# [WRITTEN EXERCISE]
Copy the data word for word from the line containing "1024x487 pixels." through the line containing "Action: [28, 83]", both lines included.

Item coordinate data:
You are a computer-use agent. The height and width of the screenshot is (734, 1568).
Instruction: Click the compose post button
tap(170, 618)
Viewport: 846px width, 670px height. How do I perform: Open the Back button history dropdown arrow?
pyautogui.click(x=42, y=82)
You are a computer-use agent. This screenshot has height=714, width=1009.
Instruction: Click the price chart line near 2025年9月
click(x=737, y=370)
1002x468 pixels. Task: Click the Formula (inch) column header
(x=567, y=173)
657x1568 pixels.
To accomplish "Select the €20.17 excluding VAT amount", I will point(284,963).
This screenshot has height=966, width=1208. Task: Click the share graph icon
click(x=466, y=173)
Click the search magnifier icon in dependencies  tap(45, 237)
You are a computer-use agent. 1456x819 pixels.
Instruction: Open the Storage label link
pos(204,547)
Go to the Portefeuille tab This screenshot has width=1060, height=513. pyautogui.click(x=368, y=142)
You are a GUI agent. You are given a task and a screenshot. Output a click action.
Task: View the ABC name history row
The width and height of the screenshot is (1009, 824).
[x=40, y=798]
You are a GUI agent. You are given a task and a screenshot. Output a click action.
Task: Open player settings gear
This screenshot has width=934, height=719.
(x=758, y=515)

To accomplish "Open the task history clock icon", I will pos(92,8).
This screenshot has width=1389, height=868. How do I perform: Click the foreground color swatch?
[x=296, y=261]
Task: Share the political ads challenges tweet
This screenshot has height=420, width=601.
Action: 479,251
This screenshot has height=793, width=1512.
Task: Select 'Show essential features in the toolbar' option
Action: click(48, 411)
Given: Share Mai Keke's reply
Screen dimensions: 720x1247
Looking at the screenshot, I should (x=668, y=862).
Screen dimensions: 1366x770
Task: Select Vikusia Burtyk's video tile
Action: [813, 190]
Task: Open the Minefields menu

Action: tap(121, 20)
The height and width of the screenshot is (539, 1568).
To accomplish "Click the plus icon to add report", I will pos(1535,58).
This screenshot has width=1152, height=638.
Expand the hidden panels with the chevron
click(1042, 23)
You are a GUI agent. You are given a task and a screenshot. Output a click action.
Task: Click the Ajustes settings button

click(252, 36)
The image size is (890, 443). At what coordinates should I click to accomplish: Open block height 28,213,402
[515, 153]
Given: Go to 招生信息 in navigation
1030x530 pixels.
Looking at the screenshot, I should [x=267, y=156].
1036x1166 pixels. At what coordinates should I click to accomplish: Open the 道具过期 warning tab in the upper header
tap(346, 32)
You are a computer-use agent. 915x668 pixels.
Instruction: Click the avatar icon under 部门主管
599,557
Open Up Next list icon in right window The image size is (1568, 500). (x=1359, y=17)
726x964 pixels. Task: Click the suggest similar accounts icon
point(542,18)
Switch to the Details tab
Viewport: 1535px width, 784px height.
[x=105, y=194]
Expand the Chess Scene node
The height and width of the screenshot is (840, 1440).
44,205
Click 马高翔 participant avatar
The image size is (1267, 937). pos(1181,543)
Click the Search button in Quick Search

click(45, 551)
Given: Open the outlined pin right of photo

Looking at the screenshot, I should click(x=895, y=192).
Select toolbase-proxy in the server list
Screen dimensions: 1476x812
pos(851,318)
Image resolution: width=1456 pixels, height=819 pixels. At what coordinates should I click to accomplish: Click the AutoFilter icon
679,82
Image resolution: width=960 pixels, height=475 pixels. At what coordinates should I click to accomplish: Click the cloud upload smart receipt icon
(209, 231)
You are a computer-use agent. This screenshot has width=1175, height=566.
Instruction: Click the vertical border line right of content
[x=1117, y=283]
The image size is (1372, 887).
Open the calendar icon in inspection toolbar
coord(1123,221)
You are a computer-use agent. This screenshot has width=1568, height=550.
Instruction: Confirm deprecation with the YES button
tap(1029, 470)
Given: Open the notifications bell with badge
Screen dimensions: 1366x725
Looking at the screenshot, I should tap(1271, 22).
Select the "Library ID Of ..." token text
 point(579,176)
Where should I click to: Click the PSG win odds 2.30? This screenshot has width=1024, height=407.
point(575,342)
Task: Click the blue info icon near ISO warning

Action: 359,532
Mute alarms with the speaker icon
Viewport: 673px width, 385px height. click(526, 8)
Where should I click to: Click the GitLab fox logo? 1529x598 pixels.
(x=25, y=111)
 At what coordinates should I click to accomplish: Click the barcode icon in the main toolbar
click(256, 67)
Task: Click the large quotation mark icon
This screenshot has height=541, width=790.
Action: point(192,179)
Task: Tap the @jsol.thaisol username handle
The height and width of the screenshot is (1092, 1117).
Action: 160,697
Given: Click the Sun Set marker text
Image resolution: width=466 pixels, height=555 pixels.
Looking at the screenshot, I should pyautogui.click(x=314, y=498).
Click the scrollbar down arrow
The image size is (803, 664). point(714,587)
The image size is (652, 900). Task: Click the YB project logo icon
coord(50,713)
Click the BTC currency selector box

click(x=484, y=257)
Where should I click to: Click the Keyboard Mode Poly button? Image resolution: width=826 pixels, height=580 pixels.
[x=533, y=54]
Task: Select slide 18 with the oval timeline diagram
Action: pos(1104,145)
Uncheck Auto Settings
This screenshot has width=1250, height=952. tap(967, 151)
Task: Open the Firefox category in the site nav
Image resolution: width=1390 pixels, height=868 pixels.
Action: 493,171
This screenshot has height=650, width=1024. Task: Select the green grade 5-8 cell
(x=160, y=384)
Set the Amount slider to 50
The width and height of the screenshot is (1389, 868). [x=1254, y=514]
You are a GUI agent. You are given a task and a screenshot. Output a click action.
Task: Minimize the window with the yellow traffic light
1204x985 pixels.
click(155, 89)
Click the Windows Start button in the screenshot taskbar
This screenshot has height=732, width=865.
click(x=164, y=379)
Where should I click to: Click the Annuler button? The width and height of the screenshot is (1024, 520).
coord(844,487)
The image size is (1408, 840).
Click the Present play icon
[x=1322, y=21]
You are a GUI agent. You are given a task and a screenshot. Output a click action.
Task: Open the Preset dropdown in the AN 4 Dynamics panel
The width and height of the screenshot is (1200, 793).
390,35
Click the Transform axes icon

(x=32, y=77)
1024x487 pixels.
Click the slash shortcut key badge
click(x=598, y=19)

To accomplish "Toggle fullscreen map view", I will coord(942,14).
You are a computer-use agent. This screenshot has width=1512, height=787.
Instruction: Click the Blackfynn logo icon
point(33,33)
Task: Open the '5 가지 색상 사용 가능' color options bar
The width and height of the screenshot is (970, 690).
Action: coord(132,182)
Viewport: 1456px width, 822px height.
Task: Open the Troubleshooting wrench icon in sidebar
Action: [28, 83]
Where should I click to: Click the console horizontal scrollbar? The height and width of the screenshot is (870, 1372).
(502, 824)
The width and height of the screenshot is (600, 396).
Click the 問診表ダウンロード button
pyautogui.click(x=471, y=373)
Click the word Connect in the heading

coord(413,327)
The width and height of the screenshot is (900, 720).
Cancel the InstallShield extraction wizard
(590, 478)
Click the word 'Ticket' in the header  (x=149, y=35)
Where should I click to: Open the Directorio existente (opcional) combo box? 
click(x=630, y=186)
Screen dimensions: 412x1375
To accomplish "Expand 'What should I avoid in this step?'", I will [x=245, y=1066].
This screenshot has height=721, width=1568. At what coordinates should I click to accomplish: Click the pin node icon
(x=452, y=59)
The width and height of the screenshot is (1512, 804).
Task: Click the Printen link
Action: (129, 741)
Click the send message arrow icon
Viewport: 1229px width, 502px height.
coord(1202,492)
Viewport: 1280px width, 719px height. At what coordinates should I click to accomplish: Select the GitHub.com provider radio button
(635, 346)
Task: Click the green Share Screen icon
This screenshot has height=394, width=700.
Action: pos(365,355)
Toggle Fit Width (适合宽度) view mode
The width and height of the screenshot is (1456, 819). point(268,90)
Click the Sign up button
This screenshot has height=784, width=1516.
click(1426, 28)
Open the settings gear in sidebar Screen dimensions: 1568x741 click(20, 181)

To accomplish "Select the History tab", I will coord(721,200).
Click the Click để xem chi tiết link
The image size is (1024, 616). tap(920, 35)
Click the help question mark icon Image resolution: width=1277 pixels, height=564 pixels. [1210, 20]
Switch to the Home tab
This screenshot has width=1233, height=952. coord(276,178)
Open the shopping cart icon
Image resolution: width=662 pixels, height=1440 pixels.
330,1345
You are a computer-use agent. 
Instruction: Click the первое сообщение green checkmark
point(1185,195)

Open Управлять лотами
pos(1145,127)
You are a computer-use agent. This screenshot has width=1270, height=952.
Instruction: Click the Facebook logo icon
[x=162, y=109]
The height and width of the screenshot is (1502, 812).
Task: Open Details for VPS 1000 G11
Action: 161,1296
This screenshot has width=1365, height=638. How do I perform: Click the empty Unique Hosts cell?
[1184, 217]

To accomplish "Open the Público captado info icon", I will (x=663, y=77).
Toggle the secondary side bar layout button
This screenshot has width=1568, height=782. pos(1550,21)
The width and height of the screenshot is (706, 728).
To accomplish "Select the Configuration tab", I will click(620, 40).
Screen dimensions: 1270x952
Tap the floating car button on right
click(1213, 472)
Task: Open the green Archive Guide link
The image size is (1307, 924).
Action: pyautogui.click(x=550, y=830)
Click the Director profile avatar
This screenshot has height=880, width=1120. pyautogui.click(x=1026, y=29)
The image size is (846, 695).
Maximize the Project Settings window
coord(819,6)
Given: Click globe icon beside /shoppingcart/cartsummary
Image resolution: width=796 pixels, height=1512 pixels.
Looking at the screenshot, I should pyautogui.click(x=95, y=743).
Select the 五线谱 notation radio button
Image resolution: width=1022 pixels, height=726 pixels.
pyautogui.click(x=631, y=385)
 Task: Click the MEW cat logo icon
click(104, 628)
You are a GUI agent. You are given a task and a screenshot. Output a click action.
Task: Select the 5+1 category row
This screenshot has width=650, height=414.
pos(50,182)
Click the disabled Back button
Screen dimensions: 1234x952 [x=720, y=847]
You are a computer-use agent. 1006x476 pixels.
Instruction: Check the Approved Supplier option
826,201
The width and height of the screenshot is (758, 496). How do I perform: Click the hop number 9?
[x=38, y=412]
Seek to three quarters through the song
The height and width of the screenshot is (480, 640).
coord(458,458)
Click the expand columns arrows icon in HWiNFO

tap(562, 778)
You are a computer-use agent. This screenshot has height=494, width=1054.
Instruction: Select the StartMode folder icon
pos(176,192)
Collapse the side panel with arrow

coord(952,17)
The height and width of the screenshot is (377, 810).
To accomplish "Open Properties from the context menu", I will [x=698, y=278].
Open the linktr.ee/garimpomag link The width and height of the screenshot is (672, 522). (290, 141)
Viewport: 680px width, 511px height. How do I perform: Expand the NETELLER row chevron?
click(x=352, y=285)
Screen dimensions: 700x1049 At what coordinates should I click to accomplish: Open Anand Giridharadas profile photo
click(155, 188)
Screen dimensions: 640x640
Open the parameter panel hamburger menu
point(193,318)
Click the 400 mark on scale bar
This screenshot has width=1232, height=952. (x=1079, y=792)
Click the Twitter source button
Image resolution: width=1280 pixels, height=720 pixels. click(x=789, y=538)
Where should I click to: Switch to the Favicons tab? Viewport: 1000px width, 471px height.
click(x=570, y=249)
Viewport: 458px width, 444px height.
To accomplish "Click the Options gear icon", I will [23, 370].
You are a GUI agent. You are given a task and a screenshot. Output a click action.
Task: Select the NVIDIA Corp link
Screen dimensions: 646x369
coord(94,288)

# [EXPECTED ANSWER]
1024x487 pixels.
Click the slash shortcut key badge
click(x=598, y=19)

To accomplish "Toggle fullscreen map view", I will coord(942,14).
You are a computer-use agent. This screenshot has width=1512, height=787.
Instruction: Click the Blackfynn logo icon
point(33,33)
Task: Open the '5 가지 색상 사용 가능' color options bar
The width and height of the screenshot is (970, 690).
Action: coord(132,182)
Viewport: 1456px width, 822px height.
Task: Open the Troubleshooting wrench icon in sidebar
Action: [28, 83]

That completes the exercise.